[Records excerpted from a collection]
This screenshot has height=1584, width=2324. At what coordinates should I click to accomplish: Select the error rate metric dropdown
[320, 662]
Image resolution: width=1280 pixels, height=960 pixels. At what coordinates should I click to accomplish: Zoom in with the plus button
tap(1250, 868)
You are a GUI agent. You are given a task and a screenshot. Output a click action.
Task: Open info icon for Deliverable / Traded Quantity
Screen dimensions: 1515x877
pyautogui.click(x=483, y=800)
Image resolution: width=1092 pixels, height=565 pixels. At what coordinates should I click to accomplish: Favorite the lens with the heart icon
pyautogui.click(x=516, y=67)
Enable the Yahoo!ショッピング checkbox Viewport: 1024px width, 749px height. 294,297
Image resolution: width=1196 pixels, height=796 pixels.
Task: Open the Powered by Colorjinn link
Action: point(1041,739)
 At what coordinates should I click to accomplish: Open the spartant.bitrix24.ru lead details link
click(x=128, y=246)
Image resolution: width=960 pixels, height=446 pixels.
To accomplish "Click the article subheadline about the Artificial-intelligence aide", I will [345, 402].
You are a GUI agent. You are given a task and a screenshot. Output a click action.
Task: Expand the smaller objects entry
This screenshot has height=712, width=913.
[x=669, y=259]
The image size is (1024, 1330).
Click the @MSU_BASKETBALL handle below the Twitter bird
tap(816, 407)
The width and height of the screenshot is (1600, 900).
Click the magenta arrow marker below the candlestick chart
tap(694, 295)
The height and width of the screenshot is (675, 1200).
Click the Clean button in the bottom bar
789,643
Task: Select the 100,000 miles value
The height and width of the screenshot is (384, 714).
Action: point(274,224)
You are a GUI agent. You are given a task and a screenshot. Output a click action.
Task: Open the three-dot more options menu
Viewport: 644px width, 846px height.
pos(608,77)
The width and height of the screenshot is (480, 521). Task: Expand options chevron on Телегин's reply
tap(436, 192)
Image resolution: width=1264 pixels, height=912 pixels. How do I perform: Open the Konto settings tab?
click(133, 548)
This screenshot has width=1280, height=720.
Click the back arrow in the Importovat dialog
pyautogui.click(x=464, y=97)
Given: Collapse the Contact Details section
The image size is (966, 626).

**WHAT THE TASK REQUIRES**.
Write out every record exactly as it appears above.

**SOLUTION**.
This screenshot has height=1584, width=2324. At what coordinates should I click to accomplish: Select the error rate metric dropdown
[320, 662]
Image resolution: width=1280 pixels, height=960 pixels. At what coordinates should I click to accomplish: Zoom in with the plus button
tap(1250, 868)
You are a GUI agent. You are given a task and a screenshot. Output a click action.
Task: Open info icon for Deliverable / Traded Quantity
Screen dimensions: 1515x877
pyautogui.click(x=483, y=800)
Image resolution: width=1092 pixels, height=565 pixels. At what coordinates should I click to accomplish: Favorite the lens with the heart icon
pyautogui.click(x=516, y=67)
Enable the Yahoo!ショッピング checkbox Viewport: 1024px width, 749px height. 294,297
Image resolution: width=1196 pixels, height=796 pixels.
Task: Open the Powered by Colorjinn link
Action: point(1041,739)
 At what coordinates should I click to accomplish: Open the spartant.bitrix24.ru lead details link
click(x=128, y=246)
Image resolution: width=960 pixels, height=446 pixels.
To accomplish "Click the article subheadline about the Artificial-intelligence aide", I will [345, 402].
You are a GUI agent. You are given a task and a screenshot. Output a click action.
Task: Expand the smaller objects entry
This screenshot has height=712, width=913.
[x=669, y=259]
The image size is (1024, 1330).
Click the @MSU_BASKETBALL handle below the Twitter bird
tap(816, 407)
The width and height of the screenshot is (1600, 900).
Click the magenta arrow marker below the candlestick chart
tap(694, 295)
The height and width of the screenshot is (675, 1200).
Click the Clean button in the bottom bar
789,643
Task: Select the 100,000 miles value
The height and width of the screenshot is (384, 714).
Action: point(274,224)
You are a GUI agent. You are given a task and a screenshot. Output a click action.
Task: Open the three-dot more options menu
Viewport: 644px width, 846px height.
pos(608,77)
The width and height of the screenshot is (480, 521). Task: Expand options chevron on Телегин's reply
tap(436, 192)
Image resolution: width=1264 pixels, height=912 pixels. How do I perform: Open the Konto settings tab?
click(133, 548)
This screenshot has width=1280, height=720.
Click the back arrow in the Importovat dialog
pyautogui.click(x=464, y=97)
Given: Collapse the Contact Details section
The image size is (966, 626).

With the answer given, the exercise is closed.